P EUT-ETRE faudrait-il davantage dépister les anémies chez les nourrissons, surtout avant l'âge de 8 mois. S'il est vrai que les médecins ne négligent pas l'affection chez leurs jeunes patients, un travail britannique apporte des éléments nouveaux.
A. Sherriff et coll. (Bristol), chez des enfants dont l'hémoglobine au huitième mois est inférieure ou égale à 9,5 g/dl, montrent des altérations des tests de développement moteur à l'âge de 18 mois. Outre cet intérêt clinique évident, ce travail a aussi le mérite de remettre en cause le seuil d'anémie fixé par l'OMS à 11 g/dl, mettant un évidence un niveau plus représentatif, selon eux. Considérer comme anémie une hémoglobinémie à moins de 11 g/dl, en augmentant le nombre de sujets concernés, « dilue » les conséquences motrices.
Les auteurs sont partis des données de « The Avon longitudinal study of pregnancy and childhood », surveillance longitudinale d'une population d'enfants nés en 1991-1992 et géographiquement définie. Des échantillons de sang ont été analysés dans une sous-population prise au hasard. Un dosage de l'hémoglobine a été effectué à 8, 12 et 18 mois. Puis une évaluation a été réalisée à un an et demi chez ces 1 141 enfants, selon l'échelle de Griffiths de développement mental. Les auteurs justifient le choix de cette échelle en raison du nombre élevé d'items qu'elle comporte et d'une possibilité d'évaluation du quotient général de développement.

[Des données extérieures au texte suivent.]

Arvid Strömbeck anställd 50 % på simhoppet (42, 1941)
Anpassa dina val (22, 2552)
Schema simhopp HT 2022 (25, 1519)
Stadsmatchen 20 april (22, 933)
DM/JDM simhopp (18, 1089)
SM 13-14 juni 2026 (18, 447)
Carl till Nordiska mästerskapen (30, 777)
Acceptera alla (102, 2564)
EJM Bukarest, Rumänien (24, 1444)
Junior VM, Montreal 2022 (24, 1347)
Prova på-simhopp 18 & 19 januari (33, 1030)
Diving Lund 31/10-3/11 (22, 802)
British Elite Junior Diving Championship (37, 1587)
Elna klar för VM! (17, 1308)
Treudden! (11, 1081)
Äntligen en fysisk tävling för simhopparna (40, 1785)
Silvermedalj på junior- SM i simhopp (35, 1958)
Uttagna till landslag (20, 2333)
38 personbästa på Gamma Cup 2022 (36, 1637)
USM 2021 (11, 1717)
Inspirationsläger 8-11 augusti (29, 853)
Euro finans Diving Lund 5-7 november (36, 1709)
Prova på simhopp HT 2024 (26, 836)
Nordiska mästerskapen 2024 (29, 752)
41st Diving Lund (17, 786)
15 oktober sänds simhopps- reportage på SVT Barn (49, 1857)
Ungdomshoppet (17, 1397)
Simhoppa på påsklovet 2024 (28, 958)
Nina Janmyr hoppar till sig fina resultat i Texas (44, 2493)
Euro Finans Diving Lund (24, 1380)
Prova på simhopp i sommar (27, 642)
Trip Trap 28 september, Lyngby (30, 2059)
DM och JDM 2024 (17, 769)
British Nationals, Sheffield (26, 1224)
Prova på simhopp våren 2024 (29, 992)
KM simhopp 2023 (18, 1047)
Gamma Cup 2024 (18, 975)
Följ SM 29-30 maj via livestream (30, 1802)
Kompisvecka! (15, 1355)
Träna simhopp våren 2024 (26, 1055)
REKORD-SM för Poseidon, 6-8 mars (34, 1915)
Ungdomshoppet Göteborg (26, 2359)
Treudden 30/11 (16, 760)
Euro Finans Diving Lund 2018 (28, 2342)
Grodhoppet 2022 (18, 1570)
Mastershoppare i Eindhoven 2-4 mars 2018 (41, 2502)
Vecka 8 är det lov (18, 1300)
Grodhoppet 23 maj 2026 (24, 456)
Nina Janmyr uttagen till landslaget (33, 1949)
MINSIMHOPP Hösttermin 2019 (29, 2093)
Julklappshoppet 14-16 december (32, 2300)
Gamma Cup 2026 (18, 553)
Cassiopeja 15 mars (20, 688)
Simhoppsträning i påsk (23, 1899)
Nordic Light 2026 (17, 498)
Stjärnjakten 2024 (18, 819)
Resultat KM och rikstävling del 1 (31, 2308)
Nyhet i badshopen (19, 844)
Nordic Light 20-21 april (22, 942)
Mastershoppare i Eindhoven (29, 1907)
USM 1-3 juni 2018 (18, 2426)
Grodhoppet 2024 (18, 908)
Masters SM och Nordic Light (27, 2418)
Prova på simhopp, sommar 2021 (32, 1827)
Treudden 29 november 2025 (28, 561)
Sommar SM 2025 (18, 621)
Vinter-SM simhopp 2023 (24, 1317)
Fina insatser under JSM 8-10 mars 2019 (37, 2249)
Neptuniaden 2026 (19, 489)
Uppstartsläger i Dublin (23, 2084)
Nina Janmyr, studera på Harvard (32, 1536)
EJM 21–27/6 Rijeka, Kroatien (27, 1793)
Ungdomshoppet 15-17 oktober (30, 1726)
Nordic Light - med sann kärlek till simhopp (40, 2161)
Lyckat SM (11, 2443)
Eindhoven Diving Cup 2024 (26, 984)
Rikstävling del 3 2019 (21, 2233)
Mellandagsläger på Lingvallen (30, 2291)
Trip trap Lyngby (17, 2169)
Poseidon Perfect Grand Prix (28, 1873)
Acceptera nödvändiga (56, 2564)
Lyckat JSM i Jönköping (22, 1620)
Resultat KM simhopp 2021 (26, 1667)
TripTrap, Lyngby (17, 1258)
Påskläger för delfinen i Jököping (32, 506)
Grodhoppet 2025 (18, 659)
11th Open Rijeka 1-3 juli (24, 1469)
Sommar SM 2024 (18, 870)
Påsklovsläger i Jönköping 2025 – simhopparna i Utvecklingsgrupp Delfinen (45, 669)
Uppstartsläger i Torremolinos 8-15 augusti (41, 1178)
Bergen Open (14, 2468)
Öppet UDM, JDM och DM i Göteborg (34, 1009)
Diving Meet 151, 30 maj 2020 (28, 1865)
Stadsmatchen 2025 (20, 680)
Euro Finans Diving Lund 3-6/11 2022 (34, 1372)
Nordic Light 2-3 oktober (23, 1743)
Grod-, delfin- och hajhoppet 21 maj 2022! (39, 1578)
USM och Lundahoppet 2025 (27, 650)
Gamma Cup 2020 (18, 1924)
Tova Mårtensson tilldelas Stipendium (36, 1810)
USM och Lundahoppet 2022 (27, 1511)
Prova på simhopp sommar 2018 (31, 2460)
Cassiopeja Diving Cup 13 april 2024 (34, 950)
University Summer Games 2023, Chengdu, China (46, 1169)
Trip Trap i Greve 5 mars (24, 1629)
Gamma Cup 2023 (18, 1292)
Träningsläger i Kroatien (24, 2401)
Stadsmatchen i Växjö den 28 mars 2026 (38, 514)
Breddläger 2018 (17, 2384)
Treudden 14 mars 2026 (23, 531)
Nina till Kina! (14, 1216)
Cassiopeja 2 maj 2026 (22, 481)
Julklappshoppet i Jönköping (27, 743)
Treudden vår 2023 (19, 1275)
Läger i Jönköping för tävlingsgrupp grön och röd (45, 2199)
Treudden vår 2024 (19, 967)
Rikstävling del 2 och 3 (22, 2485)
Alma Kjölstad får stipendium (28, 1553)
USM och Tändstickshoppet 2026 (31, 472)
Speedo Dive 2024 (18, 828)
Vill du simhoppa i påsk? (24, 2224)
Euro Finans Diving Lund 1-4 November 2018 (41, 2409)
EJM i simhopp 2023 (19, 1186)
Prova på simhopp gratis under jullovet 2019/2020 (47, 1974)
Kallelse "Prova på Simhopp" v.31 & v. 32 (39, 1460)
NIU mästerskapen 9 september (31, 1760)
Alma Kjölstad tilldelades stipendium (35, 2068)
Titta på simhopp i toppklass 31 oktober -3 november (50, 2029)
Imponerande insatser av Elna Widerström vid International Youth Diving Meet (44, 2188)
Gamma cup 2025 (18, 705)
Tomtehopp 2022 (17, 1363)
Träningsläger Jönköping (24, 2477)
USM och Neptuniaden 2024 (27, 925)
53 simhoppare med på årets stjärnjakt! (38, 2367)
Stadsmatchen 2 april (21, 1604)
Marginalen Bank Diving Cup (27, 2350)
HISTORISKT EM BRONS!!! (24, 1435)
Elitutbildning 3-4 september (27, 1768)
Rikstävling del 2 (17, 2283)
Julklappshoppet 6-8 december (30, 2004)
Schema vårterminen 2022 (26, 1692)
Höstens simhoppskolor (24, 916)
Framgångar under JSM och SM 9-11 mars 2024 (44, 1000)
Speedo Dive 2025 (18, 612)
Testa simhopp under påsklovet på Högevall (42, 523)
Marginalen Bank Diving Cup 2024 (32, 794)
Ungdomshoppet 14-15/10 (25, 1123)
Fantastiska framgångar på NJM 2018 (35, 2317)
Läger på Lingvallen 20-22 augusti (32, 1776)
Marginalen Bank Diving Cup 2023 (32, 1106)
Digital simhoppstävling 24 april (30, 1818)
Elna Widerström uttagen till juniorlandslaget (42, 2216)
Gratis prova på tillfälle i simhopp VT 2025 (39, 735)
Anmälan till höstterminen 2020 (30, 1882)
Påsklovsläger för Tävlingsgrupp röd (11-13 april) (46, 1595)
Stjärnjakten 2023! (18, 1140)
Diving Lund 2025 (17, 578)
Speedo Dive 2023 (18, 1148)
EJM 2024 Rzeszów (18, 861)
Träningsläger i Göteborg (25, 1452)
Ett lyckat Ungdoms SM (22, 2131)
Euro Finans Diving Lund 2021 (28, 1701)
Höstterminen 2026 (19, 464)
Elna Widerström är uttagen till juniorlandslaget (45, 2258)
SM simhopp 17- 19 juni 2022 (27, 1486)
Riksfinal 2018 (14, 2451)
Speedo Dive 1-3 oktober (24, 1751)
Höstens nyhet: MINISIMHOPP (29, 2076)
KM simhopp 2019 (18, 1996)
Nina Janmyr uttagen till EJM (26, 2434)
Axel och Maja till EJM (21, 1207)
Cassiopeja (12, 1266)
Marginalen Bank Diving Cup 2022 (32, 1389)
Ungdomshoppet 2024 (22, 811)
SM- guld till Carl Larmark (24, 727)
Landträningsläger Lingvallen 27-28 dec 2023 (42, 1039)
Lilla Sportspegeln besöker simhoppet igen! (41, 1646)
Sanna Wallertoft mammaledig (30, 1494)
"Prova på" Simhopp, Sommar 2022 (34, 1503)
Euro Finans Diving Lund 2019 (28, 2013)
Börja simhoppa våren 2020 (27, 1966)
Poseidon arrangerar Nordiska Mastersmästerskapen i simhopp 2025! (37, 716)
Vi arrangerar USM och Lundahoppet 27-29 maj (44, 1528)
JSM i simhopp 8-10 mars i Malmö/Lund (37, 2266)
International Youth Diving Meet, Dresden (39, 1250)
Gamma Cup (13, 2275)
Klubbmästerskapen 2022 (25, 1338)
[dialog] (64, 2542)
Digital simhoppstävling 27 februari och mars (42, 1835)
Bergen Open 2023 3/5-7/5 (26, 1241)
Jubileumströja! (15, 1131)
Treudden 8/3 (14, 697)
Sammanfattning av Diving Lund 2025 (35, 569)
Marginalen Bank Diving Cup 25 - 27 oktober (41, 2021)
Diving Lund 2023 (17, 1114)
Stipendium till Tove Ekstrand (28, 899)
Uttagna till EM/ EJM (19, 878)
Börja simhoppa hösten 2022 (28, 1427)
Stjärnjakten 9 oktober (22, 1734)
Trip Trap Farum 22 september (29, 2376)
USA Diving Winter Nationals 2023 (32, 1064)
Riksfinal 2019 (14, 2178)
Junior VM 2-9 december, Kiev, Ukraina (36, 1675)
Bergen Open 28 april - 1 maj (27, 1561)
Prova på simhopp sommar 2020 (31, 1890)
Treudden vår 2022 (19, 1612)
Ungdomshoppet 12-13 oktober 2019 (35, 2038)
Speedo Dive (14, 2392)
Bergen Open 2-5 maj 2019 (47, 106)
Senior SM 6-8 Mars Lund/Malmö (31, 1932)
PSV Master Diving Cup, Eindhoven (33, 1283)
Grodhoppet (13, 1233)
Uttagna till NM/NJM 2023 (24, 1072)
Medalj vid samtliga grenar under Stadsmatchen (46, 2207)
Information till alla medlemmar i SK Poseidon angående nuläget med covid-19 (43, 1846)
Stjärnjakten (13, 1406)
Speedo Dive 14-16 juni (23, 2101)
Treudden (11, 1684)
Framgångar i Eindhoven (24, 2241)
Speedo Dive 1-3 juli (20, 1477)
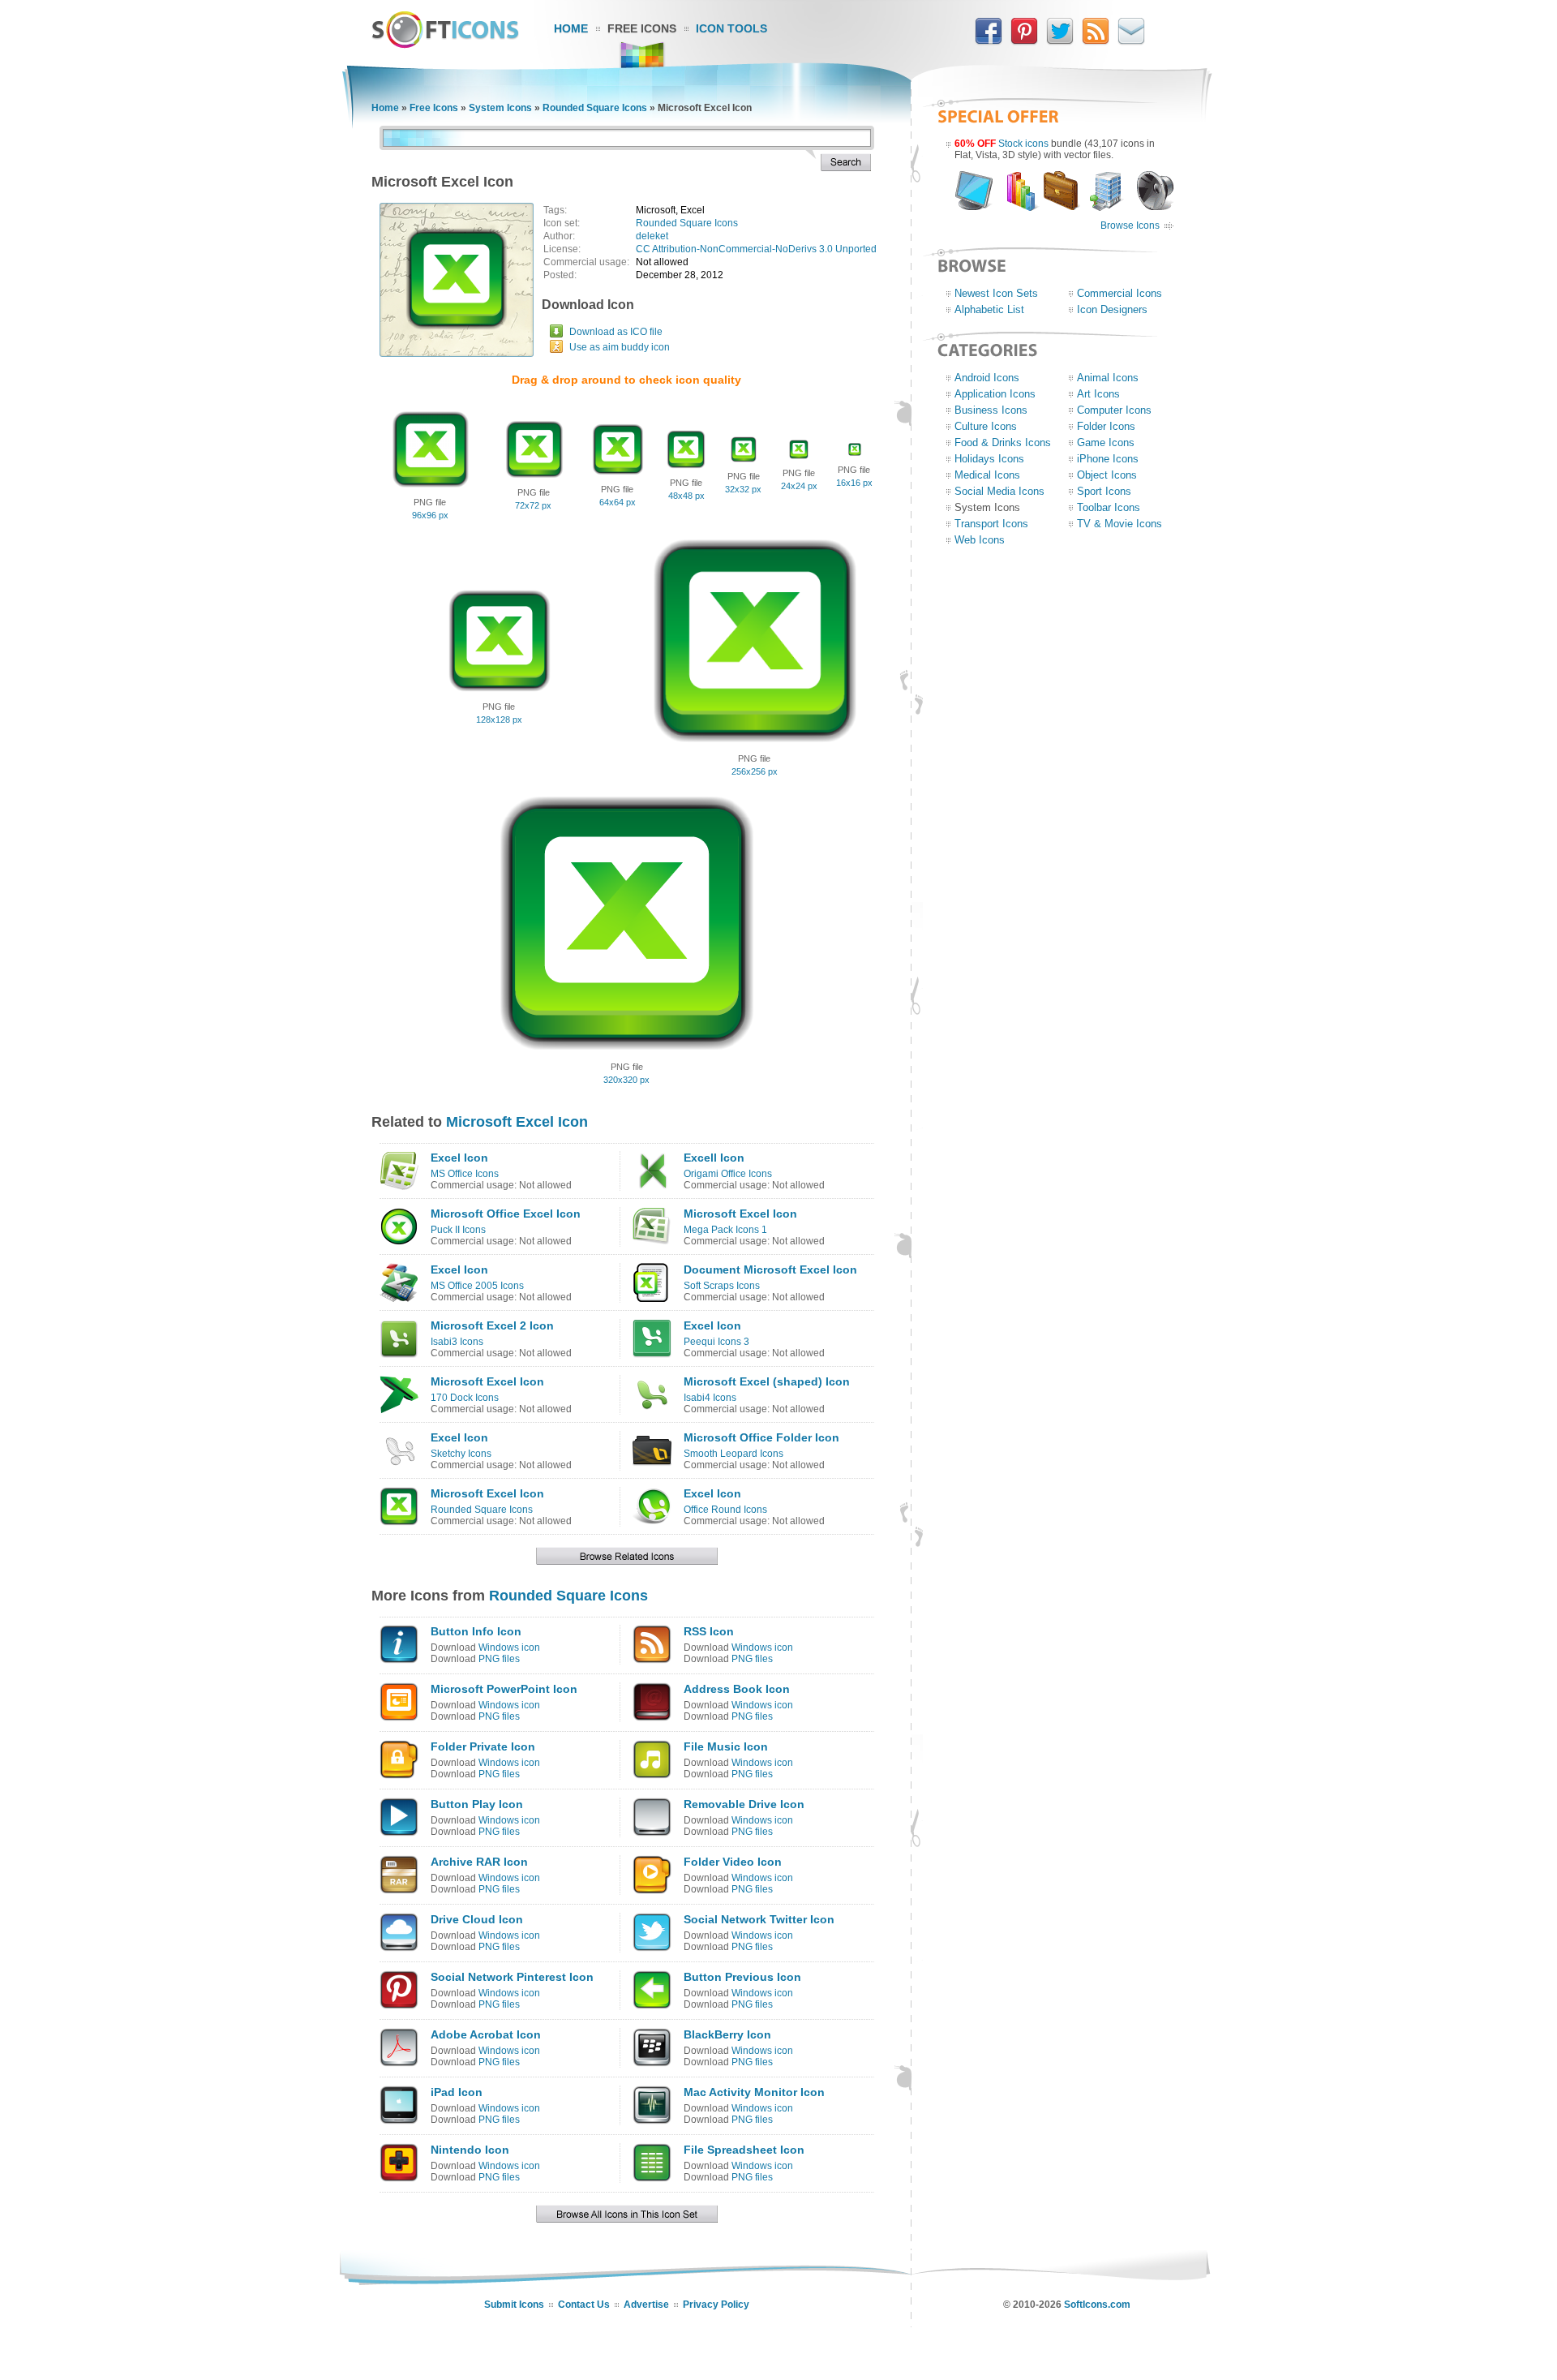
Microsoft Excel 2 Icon (492, 1325)
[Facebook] (988, 41)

Cette échelle met en évidence une forte association entre l'hémoglobinémie à 8 mois et les performances sur les items motricité, main/il et quotient général. Les performances des enfants augmentent avec l'hémoglobine jusqu'à un seuil de 9,5 g/dl. Puis il existe encore un léger accroissement au-delà de ce palier. Au passage, les auteurs remarquent que 9,5 g/dl correspond au 5e percentile de l'hémoglobine à l'âge de 8 mois. Au-dessous de ce taux, les scores de la sous-échelle de la locomotion sont, en moyenne, de 6 points inférieurs à ceux des nourrissons le dépassant ou l'égalant. Au-dessous de 9 g/dl, le déficit locomoteur se monte à 12 points.
Un plateau au-delà de 9,5 g/dl
Curieusement, alors qu'il existe un plateau dans l'échelle de Griffiths au delà de 9,5 g/dl, les médecins britanniques notent à nouveau un déclin lorsque l'hémoglobine dépasse 15 g/dl. Mais la conclusion est de peu de valeur : seuls trois enfants sont concernés.
Dernier constat : une anémie aux 12e ou 18e mois n'a pas d'incidence sur le comportement de l'enfant à un an et demi.
Aucune hypothèse explicative n'est proposée. Tout au plus la publication fait-elle part de l'émergence forte d'une association entre une carence en fer et une altération du développement. Un travail expérimental chez le rat est également rappelé. Chez ces rongeurs, la carence martiale expérimentale entre le 10e et le 28e jour (période de croissance cérébrale) déclenche un trouble de la myélinisation et altère la neurotransmission.
Le travail se conclut en ces termes : « Nous proposons d'approfondir davantage l'association entre anémie et développement, à long terme, sur des critères plus pointus et détaillés, à mesure que ces enfants grandiront. »
« Archives of Diseases in Childhood », mai 2001 ; 84 : 480-485.